When asked in an interview what the title of his violin concerto, Tiefenrausch, meant to him, German composer Christian Jost (b. 1963) said it was both his manifesto and a confession. The word refers to the effect of nitrogen on the body – the ‘rapture of the deep’ – that happens when divers go beyond a 30 m. depth and start to have nitrogen narcosis, often called the ‘martini effect’ because divers describe it as feeling like drinking a martini on an empty stomach.
In this violin concerto, Jost opens with a solo violin, not the orchestra as is most common in solo concertos. The solo has a very introverted feeling, as though we’re being permitted a private view of a violinist at play. The three minutes of silence by the orchestra comes to an end with their tentative entrance – and then their gradual involvement in the texture of the piece.
As in many concertos, the relationship between the soloist and the orchestra can be as much adversarial as individualistic. The violin is the individual in the musical crowd, but yet affects the crowd with its musical lines. The orchestra seems to ebb and flow in its effect.

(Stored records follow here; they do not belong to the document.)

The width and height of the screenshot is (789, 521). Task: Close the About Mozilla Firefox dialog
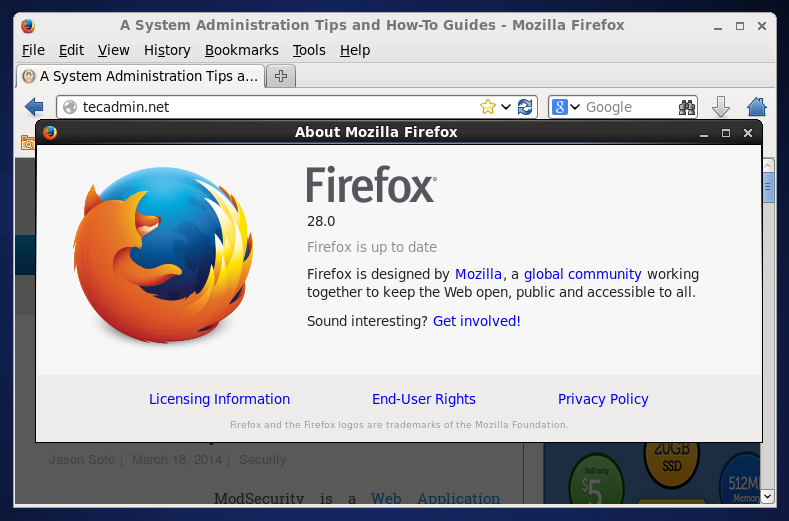pyautogui.click(x=748, y=132)
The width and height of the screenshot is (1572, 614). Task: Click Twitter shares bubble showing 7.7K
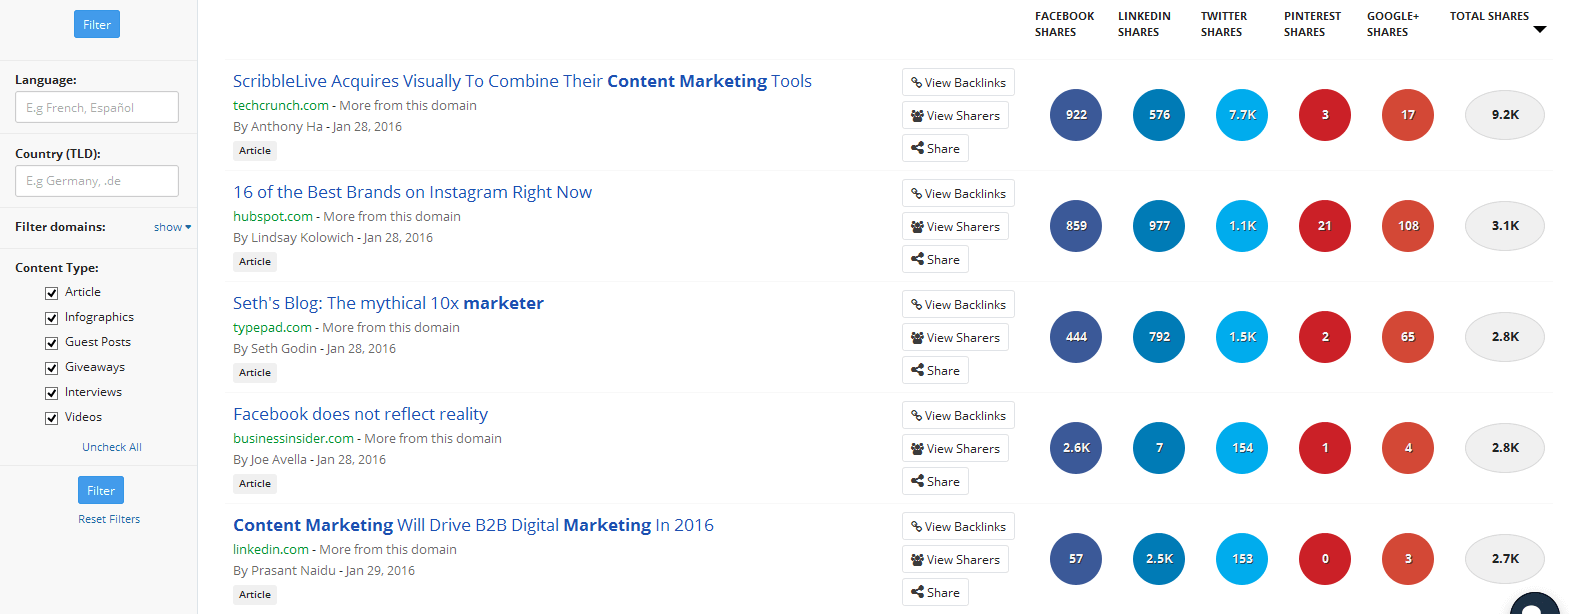point(1242,115)

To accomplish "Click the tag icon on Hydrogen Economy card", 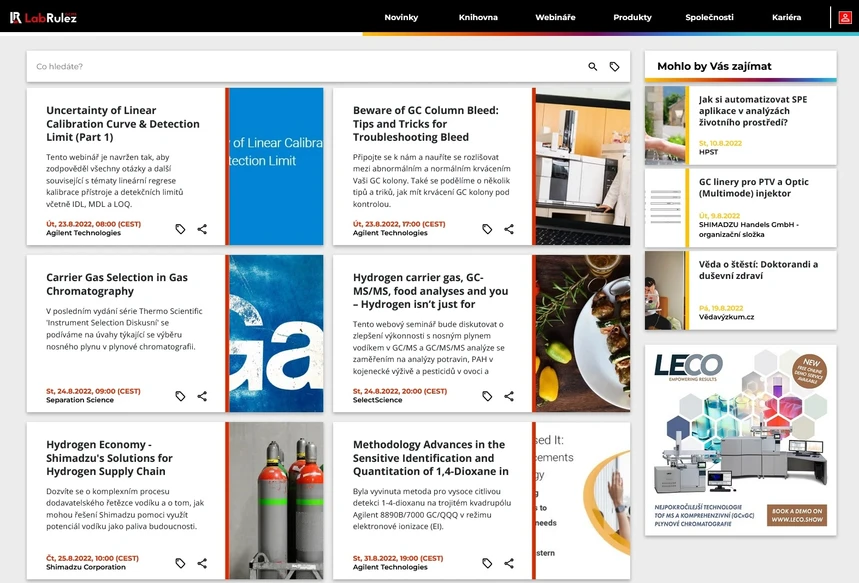I will (180, 563).
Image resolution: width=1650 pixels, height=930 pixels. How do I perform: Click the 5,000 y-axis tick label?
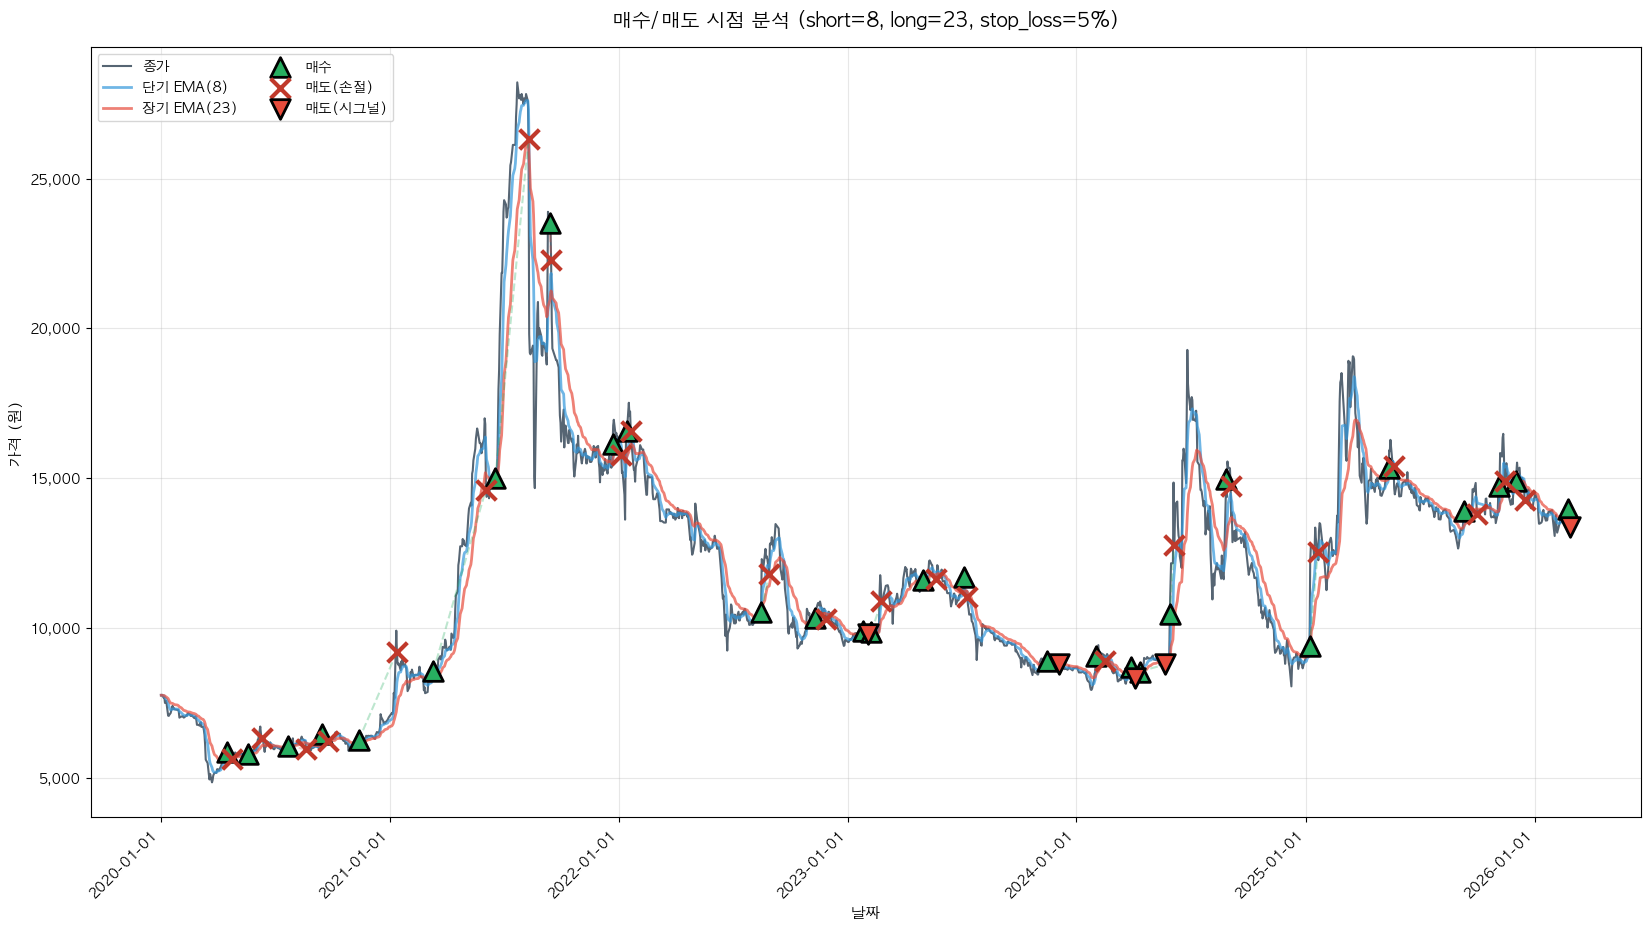(x=60, y=779)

The audience is pulled along by both parties, gradually succumbing to the music’s own ‘martini effect.’
Jost is relying on the curiosity of the audience to follow the two different lines. Sometimes it’s the orchestra that calms down and other times, it’s the violin. Other times, it’s the violin that’s determining the action and the orchestra that supplies the support. As the relationship changes between the two, more and more of Jost’s world is revealed.
Christian Jost: TiefenRausch (Viviane Hagner, violin; Essen Philharmonic Orchestra; Christian Jost, cond.)
Violinist Viviane Hagner was born in Munich and made her international stage debut at age 13. Her appearances have included work with the London Philharmonic, the Pittsburgh Symphony, and the Singapore Symphony as well as with orchestras in Berlin, Essen, and Bremen. She and her pianist sister Nicole perform as a duo and she also is part of the Joachim-Quartett Berlin.
Christian Jost, composer and conductor of this work, did his training in Cologne and San Francisco. He writes bot symphonic music and operas and in 2009, his opera Hamlet, was voted ‘Best First Performance of the Year’ in Germany, Austria, and Switzerland. As a conductor, he works with many different German orchestras, including the Bremer Philharmonic, the Graz Philharmonic Orchestra, the Hamburg Philharmonic, the Orchestra of the Komischen Oper Berlin, the Deutsche Staatsphilharmonie Rheinlandpfalz, the Essen Philharmonic, the Radio Philharmonic of SWR and the Deutsche Kammerorchester Berlin.